Do Your Thing, Babe, the Right Ons (from the 2Fer Records release 80.81)
Sounding as if they burst from the Detroit scene, circa the late 1960’s, Madrid’s Right-Ons know how to bring the party. They recently spent a few weeks in Boston recording a new album and celebrated its completion by absolutely tearing up a local club. But don’t take my word for it, have a listen for yourself.
Audio Download: The Right Ons, “Do Your Thing, Babe”
Motel Stars, The Kickbacks (from the self-released Even the Blues)
If you can follow the logic, the unreleased title track from the band’s previous album has finally arrives on their latest release. Nonetheless, the song is a stand-out filled with the bands trademark foot-tapping melodies punctuated with a healthy dose of horns.
A Few More Days, The Sideshow Tragedy (from the album Itinerant Youth)
This Austin trio pours it on with a potent mix of Chris Whitley and Axl Rose (pre-Chinese Democracy). Singer/guitarist Nathan Singleton is a wizard on the slide and steel guitars while bandmates Jeremy Harrell (drums) and Justin Wade Thompson (bass) pound out the beats. Live they are even more impressive, as I found out when I stumbled across their gig on my way home a few weeks ago.
Audio Download: The Sideshow Tragedy, “A Few More Days”
[Source: The Sideshow Tragedy]
Where Was She On Monday, TAB the Band (from the North Street Records release Long Weekend)
The Boston-based power trio takes a break from their typical classic rock sound. Anchored by a Byrds-esque guitar line and the band’s harmonies, this track is two minutes and forty seconds well spent.
Easy Fit, Jerry Fuentes (from the self-released A Kid on 4th)

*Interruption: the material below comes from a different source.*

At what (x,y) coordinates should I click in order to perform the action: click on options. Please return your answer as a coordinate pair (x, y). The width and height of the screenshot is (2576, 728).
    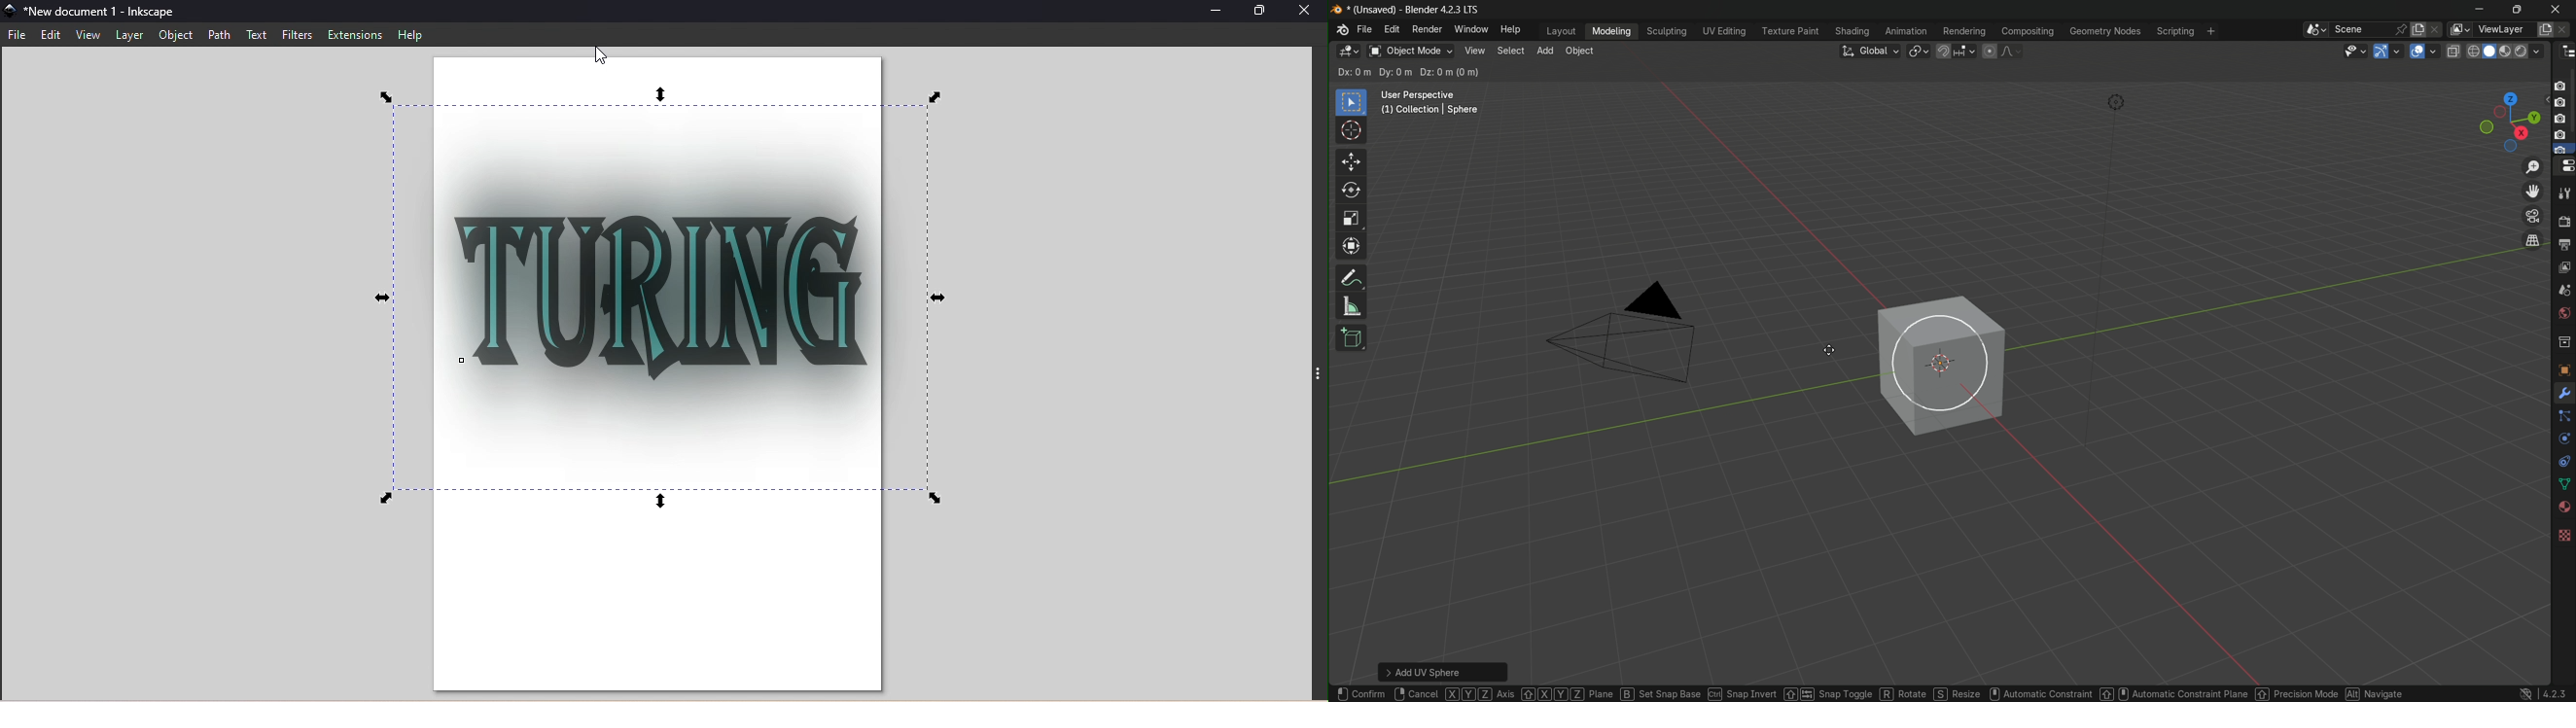
    Looking at the image, I should click on (2519, 72).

New York by way of Texas singer-songwriter Fuentes knows his way around a pop melody, constructing his songs around sparkling choruses. Melancholy reigns supreme on this ballad as Fuentes sings, “It’s cruel that you can use someone and never blink an eye, you get them soaking wet then leave them out to dry.”

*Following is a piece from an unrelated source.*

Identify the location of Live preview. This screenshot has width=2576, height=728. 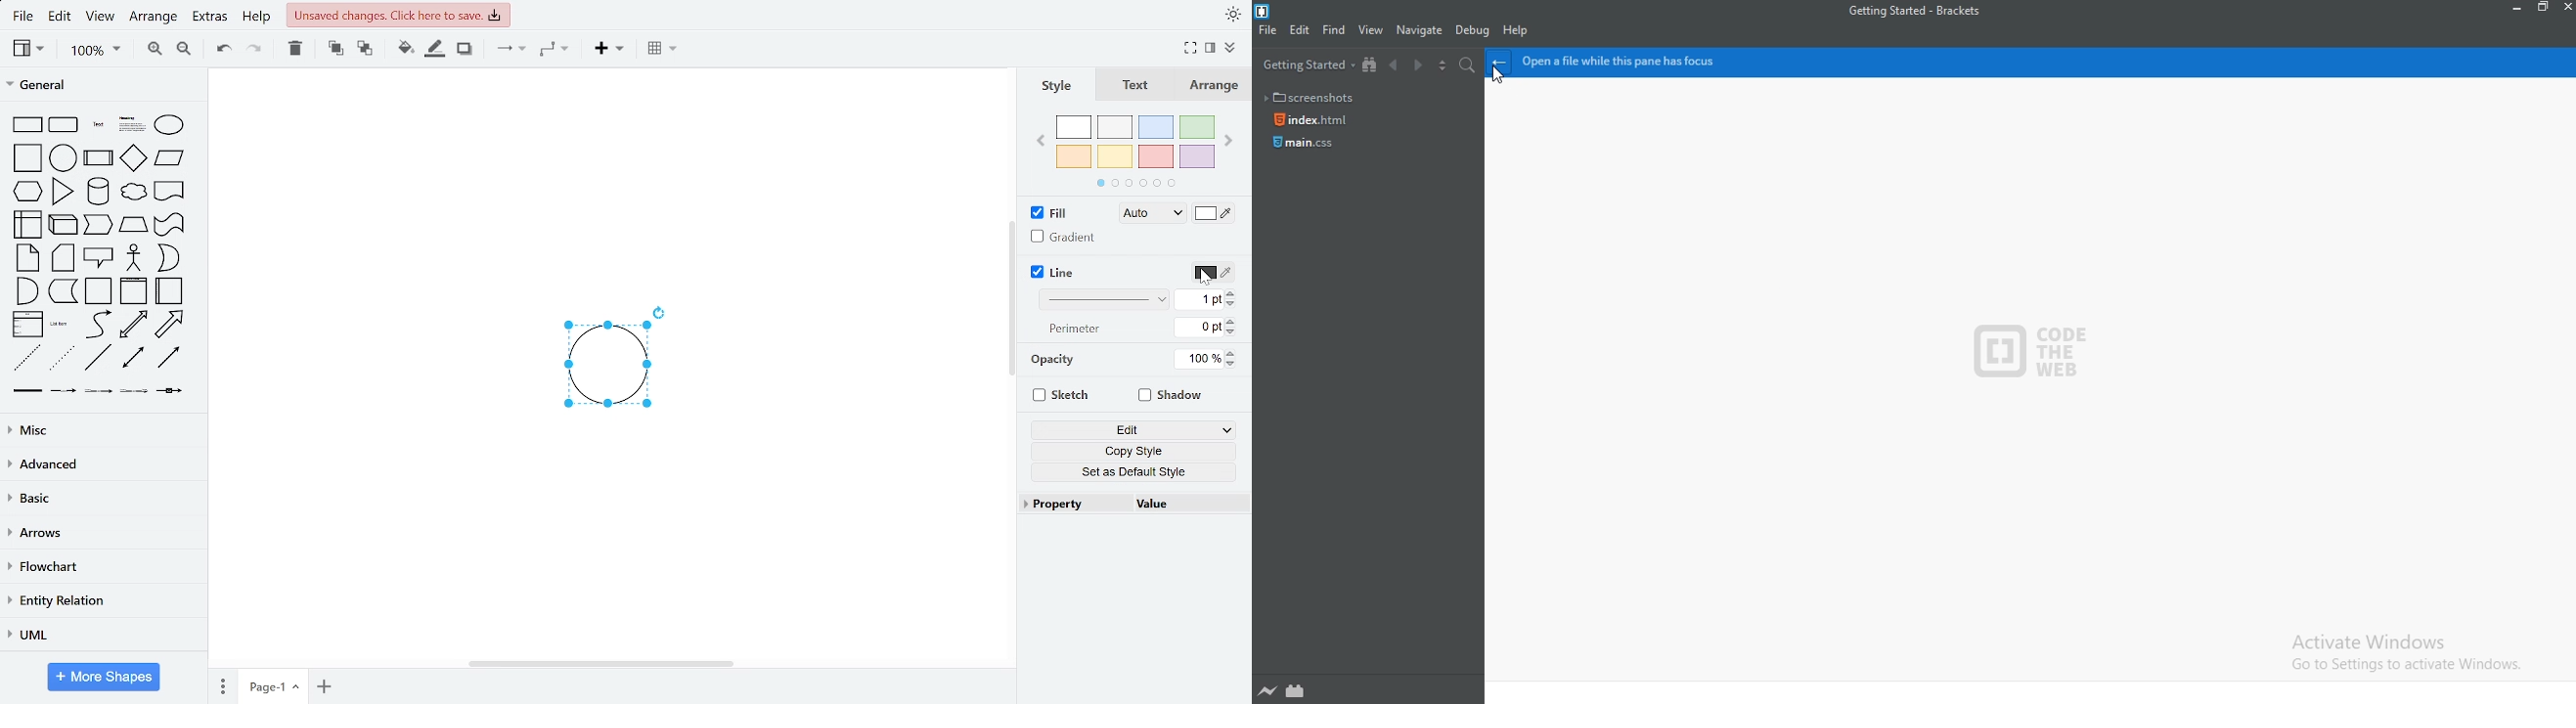
(1269, 691).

What Love Can Do, The Resentments (from the Freedom Records release Roselight)
What started as a Sunday night jam session has blossomed into a long-standing musical entity with give albums to their credit. An acoustic-based groove The quintet’s acoustic-based grooves set the stage for their infectious roots anthems. Supple harmonies are their trademark, in this case supplemented by a rousing accordion.
Just a Rough Couple of Days, Jud Newcomb (from the Freedom Records release Ride the High Country)
Scrappy Jud has built a reputation as a top Austin guitar-slinger, as a member of the Resentments as well as a frequent side-man for Beaver Nelson and Jon Dee Graham. His increasing solo output shows that he’s got the song-writing chops to go with his instrumental talents.
FROM THE ARCHIVES
Many Rivers to Cross, Jimmy Cliff (from the 1972 Island Records soundtrack release The Harder They Come)
Not sure what made me pull this from the archives but glad that I did. Cliff’s blend of melancholy and jubilation is an inspiration on this soulful ballad.